Question about the remainder of a division

[pc2-brazil]

I was self-studying Discrete Mathematics and I found the following problem.

Homework Statement
Show that whenever a and b are positive integers, then
(2^a-1)\mod(2^b-1)=2^{a\mod b}-1

The attempt at a solution
I don't know if there is a more rigorous way of solving it, but I came up with the following solution:
I will split it in three cases: a=b, a<b and a>b.
If a = b, the remainder is zero, and 2^{a\mod b}-1=2^0-1=0, confirming the theorem for this case.
If a<b:
Because a<b, 2^a-1<2^b-1, therefore
(2^a-1)\mod(2^b-1)=2^{a}-1=2^{a\mod b}-1
If a>b:
The numbers 2^a-1 and 2^b-1 are the decimal equivalents of the largest binary (base 2) numbers which can be written with a and b digits, respectively. Thus, these bitstrings (binary numbers) will contain only '1's as their digits.
The remainder of the division of the bitstrings consisting of only a and b '1's, with a>b, will be the largest bitstring with a\mod b digits (a bitstring consisting of only a\mod b '1's).
This is true because, if we take the number with a '1's and subtract from it the bitstring with a\mod b '1's, the result will be a number with a digits, beginning with b '1's and ending with a\mod b zeroes. Therefore, this result will be divisible by b, and the remainder will be the bitstring with a\mod b '1's.
So, the decimal representation of this remainder is 2^{a\mod b}-1, confirming that
(2^a-1)\mod(2^b-1)=2^{a\mod b}-1

Is there a more rigorous way of showing this?

Thank you in advance.

 

[micromass]

Hi pc2-brazil!

I was self-studying Discrete Mathematics and I found the following problem.

Homework Statement
Show that whenever a and b are positive integers, then
(2^a-1)\mod(2^b-1)=2^{a\mod b}-1

The attempt at a solution
I don't know if there is a more rigorous way of solving it, but I came up with the following solution:
I will split it in three cases: a=b, a<b and a>b.
If a = b, the remainder is zero, and 2^{a\mod b}-1=2^0-1=0, confirming the theorem for this case.
If a<b:
Because a<b, 2^a-1<2^b-1, therefore
(2^a-1)\mod(2^b-1)=2^{a}-1=2^{a\mod b}-1
If a>b:
The numbers 2^a-1 and 2^b-1 are the decimal equivalents of the largest binary (base 2) numbers which can be written with a and b digits, respectively.
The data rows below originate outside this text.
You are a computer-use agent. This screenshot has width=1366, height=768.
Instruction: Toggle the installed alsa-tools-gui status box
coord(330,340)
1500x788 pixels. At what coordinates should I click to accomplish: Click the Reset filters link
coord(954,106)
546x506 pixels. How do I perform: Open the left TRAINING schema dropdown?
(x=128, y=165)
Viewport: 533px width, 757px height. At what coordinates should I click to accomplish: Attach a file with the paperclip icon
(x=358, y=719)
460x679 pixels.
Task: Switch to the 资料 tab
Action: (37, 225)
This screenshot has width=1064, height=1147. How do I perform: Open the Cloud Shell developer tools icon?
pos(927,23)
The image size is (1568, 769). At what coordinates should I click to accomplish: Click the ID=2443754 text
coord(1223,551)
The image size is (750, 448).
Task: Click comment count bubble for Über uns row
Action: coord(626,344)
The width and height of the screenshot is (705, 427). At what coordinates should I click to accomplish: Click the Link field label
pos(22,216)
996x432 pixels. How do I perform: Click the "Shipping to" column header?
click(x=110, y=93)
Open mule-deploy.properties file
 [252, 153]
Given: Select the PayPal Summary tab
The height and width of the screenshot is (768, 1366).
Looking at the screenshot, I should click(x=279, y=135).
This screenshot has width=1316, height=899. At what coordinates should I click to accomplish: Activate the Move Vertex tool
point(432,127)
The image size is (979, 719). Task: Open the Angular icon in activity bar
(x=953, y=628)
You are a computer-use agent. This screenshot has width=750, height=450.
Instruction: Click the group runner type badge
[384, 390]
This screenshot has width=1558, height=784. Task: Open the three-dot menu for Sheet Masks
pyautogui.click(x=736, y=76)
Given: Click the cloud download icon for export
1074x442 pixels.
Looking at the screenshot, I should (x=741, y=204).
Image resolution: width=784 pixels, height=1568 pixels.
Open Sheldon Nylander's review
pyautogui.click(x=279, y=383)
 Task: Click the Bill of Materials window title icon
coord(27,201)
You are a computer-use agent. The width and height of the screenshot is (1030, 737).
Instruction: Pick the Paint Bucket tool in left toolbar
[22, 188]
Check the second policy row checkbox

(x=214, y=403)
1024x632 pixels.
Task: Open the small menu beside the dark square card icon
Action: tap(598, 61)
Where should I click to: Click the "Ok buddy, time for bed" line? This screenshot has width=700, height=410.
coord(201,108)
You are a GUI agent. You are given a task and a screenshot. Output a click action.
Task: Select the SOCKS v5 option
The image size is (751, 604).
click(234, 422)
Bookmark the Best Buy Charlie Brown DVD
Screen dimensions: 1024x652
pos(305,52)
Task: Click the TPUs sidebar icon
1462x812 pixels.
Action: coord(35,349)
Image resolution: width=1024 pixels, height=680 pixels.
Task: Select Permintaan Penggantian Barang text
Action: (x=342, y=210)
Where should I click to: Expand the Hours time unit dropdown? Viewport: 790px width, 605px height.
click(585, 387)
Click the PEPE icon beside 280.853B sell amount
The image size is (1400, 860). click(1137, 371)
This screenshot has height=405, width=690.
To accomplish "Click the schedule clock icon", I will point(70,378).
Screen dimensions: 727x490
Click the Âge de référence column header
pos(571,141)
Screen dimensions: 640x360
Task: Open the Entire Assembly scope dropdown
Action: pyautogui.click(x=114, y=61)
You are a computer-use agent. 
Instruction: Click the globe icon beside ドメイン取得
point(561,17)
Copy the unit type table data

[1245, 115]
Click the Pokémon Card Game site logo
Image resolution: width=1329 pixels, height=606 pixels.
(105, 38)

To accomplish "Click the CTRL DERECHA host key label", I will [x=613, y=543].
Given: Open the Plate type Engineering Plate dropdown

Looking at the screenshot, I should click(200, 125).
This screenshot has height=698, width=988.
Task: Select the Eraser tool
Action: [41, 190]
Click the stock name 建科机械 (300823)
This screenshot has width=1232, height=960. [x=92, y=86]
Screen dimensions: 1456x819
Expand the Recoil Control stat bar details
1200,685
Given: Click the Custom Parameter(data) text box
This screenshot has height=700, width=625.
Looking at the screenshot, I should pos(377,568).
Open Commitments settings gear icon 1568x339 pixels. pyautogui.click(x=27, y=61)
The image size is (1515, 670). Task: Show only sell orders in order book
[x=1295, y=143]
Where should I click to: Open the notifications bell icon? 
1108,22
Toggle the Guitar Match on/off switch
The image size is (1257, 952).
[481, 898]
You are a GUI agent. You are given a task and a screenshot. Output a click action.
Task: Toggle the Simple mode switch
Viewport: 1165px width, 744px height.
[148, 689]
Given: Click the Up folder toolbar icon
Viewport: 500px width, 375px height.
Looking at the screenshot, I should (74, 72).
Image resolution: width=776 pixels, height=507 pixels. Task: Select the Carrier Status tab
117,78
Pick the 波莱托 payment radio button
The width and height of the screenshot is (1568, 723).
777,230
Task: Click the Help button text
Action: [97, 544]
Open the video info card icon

Thus, these bitstrings (binary numbers) will contain only '1's as their digits.
The remainder of the division of the bitstrings consisting of only a and b '1's, with a>b, will be the largest bitstring with a\mod b digits (a bitstring consisting of only a\mod b '1's).
This is true because, if we take the number with a '1's and subtract from it the bitstring with a\mod b '1's, the result will be a number with a digits, beginning with b '1's and ending with a\mod b zeroes. Therefore, this result will be divisible by b, and the remainder will be the bitstring with a\mod b '1's.
So, the decimal representation of this remainder is 2^{a\mod b}-1, confirming that
(2^a-1)\mod(2^b-1)=2^{a\mod b}-1

Is there a more rigorous way of showing this?

Thank you in advance.

Indeed, working with bitstrings isn't the most rigorous thing around. But there's a very easy way to make this thing rigorous. Just exchange the bitstring with a sum. For example

11001=2^5+2^4+1~\text{and}~111111=2^6+2^5+2^4+2^3+2^2+2+1

So just exchange each occurence of the bitstring with such a sum.